#### [ABOUT THIS TASK]
Within the records below is a range that opens at the line with "Click the bookmark icon on the Saved tab" and closes at the line with "is (1145, 644).". Return that range word for word, both ends included, and only that range.

### EXCERPTED RECORDS ###

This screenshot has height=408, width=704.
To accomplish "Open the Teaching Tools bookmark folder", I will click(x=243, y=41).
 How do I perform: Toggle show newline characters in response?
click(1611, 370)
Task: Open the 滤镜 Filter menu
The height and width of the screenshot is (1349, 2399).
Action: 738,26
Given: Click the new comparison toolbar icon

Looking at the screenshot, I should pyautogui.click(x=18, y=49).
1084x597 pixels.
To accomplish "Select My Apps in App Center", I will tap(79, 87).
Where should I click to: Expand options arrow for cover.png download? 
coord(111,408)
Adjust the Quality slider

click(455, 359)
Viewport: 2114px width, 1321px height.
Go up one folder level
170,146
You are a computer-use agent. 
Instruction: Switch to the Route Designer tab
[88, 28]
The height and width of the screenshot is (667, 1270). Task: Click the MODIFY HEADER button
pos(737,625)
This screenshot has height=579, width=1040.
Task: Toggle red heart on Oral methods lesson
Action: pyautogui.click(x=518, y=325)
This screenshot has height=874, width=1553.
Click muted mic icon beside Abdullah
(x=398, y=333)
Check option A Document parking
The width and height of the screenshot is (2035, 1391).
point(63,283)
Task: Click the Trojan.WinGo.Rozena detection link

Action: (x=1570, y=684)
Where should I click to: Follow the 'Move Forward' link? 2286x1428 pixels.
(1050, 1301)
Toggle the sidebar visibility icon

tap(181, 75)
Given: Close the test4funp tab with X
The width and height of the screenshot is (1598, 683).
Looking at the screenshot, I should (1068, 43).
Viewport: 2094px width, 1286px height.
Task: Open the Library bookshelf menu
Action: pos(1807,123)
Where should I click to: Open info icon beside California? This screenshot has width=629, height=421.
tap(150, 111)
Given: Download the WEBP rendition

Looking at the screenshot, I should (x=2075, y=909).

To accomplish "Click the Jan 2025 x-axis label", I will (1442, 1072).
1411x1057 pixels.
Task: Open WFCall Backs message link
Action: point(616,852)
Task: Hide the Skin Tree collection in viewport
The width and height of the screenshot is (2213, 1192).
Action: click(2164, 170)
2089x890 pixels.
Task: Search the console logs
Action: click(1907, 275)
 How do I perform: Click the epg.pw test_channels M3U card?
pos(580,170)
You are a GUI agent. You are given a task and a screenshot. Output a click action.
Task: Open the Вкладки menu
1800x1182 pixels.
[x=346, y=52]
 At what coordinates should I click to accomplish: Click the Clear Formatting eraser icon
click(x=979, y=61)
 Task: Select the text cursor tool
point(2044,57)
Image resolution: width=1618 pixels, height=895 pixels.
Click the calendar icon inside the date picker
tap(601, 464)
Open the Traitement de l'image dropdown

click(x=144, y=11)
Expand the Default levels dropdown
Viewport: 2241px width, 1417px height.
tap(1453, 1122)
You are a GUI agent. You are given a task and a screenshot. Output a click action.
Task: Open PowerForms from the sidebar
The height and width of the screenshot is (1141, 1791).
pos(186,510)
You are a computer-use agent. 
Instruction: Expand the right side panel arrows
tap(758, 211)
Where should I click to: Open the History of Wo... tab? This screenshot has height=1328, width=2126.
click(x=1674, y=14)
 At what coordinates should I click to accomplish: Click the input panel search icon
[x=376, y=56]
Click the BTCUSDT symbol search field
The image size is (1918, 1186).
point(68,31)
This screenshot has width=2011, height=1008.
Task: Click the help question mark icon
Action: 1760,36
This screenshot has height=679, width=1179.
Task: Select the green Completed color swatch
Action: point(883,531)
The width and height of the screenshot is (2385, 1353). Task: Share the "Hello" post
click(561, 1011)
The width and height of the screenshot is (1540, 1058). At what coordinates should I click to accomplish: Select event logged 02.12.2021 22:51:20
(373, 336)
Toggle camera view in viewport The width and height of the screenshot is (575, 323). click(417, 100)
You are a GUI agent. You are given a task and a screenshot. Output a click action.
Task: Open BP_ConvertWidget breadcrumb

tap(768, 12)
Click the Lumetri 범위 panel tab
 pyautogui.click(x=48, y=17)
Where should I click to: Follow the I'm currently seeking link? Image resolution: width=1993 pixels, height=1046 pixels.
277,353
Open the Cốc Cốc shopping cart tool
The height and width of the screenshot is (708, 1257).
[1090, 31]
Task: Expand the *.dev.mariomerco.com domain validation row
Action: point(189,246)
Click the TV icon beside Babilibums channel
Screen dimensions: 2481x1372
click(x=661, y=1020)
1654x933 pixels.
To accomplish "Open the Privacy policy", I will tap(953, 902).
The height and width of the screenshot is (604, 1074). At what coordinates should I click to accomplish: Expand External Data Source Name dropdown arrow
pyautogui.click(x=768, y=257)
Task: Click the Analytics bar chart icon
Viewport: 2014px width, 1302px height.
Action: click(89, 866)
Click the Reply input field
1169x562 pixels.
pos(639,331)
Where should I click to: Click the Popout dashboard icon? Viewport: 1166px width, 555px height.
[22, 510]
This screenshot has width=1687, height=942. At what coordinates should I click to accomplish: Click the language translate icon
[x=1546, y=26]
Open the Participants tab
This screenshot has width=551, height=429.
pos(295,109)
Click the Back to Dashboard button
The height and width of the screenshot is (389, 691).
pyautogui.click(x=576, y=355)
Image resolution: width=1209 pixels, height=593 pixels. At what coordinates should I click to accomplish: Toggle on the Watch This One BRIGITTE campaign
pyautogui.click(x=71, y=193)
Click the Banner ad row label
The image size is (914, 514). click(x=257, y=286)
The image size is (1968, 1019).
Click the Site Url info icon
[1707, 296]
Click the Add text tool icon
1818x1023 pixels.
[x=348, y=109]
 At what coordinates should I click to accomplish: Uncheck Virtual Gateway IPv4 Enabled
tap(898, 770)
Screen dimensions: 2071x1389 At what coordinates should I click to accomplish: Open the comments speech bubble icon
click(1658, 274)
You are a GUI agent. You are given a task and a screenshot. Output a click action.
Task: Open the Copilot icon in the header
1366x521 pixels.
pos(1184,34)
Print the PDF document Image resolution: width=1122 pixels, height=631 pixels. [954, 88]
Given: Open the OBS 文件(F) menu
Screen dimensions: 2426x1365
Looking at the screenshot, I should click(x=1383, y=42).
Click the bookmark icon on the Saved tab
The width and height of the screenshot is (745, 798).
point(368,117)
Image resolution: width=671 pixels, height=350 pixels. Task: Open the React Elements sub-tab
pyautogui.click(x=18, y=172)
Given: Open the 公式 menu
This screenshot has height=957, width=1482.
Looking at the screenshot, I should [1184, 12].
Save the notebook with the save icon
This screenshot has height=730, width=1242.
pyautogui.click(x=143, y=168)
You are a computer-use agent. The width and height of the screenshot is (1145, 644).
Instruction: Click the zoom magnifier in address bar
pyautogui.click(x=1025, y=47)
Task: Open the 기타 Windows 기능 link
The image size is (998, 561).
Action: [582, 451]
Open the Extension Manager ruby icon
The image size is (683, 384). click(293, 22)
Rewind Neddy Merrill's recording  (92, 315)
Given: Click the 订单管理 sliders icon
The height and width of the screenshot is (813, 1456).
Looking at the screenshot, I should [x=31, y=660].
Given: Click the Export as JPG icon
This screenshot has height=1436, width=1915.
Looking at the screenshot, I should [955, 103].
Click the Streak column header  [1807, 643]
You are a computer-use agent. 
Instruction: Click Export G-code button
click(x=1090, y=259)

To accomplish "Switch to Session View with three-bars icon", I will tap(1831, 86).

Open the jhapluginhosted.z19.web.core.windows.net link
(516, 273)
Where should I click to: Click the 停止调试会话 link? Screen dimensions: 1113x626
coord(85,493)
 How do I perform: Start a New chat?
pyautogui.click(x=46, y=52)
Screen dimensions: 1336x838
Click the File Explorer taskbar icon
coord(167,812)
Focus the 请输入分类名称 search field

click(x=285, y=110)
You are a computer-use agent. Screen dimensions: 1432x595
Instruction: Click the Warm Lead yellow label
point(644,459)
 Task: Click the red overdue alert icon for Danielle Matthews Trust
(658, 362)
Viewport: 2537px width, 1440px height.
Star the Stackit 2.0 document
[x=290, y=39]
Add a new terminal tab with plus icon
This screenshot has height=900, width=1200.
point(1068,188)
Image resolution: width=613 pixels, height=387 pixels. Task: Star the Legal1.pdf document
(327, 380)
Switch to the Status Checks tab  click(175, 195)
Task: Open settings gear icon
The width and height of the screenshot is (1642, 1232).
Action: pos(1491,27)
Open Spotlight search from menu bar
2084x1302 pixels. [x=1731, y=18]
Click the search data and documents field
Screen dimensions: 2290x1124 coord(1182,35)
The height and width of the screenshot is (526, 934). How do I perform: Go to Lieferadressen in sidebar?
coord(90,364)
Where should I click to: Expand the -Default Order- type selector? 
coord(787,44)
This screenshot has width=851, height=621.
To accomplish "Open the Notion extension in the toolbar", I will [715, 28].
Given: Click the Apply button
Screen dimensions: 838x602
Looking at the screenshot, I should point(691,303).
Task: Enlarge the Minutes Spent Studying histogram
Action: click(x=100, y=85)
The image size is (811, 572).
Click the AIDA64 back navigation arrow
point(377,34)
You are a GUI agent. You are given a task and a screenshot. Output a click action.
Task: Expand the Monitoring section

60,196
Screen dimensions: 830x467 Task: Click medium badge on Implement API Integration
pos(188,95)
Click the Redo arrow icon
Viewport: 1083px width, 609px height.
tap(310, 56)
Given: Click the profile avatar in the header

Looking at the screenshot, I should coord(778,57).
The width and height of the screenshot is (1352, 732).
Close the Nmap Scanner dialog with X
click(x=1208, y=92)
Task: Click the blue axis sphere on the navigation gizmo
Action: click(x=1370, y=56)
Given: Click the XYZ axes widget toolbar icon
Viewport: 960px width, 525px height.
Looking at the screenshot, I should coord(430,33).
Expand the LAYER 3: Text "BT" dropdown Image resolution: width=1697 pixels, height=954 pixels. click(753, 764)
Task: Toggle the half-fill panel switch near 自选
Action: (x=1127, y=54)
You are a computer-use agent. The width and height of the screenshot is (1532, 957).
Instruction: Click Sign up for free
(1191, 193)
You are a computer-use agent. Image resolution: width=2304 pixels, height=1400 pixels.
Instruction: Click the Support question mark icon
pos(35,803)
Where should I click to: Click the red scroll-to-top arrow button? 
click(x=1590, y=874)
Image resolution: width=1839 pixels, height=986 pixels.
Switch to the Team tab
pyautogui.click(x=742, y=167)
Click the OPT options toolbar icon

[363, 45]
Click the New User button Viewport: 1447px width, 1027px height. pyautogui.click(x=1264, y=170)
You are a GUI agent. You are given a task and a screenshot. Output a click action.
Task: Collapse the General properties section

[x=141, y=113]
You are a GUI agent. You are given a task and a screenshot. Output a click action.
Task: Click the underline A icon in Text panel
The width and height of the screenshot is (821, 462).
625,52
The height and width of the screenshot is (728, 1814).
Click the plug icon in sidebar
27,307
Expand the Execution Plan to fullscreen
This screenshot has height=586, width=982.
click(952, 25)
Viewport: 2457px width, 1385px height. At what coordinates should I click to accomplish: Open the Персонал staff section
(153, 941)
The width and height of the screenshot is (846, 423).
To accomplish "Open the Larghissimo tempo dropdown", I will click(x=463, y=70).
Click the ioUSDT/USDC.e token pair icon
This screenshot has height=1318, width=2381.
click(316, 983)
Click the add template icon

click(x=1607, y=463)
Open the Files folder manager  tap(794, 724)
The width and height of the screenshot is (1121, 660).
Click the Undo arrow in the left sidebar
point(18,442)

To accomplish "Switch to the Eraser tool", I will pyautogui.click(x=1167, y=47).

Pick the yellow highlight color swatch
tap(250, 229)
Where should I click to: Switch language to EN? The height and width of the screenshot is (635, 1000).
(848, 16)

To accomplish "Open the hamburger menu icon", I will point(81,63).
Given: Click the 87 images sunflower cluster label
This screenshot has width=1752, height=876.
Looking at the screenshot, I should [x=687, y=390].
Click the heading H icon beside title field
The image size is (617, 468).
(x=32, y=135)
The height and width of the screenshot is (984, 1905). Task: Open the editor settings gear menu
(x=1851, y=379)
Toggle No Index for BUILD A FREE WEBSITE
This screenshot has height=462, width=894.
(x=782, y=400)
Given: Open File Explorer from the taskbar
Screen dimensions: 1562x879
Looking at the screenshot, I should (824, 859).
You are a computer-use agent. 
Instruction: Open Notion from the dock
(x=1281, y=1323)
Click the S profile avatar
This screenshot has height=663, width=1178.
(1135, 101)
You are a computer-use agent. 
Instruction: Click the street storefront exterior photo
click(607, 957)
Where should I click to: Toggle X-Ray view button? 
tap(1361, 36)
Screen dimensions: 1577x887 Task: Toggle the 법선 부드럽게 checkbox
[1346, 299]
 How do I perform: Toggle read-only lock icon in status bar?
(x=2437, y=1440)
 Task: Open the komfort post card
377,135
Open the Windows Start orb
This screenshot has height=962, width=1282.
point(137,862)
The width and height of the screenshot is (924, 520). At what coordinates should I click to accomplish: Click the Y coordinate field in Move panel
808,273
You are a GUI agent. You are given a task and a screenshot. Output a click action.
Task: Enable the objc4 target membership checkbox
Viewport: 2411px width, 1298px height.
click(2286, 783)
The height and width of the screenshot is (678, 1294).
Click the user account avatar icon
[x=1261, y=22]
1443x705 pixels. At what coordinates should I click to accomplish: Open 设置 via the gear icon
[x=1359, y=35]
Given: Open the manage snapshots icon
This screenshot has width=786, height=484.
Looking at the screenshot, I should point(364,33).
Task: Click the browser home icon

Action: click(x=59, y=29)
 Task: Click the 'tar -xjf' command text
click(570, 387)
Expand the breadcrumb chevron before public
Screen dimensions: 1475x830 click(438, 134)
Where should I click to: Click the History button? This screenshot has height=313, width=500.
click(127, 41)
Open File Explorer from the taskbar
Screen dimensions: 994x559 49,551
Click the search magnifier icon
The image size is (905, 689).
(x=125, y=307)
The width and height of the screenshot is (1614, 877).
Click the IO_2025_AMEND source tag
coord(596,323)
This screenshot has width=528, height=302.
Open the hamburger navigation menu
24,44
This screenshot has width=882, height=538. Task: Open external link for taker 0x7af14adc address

###

#### [ANSWER SPACE]
Click the bookmark icon on the Saved tab
The width and height of the screenshot is (745, 798).
point(368,117)
Image resolution: width=671 pixels, height=350 pixels. Task: Open the React Elements sub-tab
pyautogui.click(x=18, y=172)
Given: Open the 公式 menu
This screenshot has height=957, width=1482.
Looking at the screenshot, I should [1184, 12].
Save the notebook with the save icon
This screenshot has height=730, width=1242.
pyautogui.click(x=143, y=168)
You are a computer-use agent. The width and height of the screenshot is (1145, 644).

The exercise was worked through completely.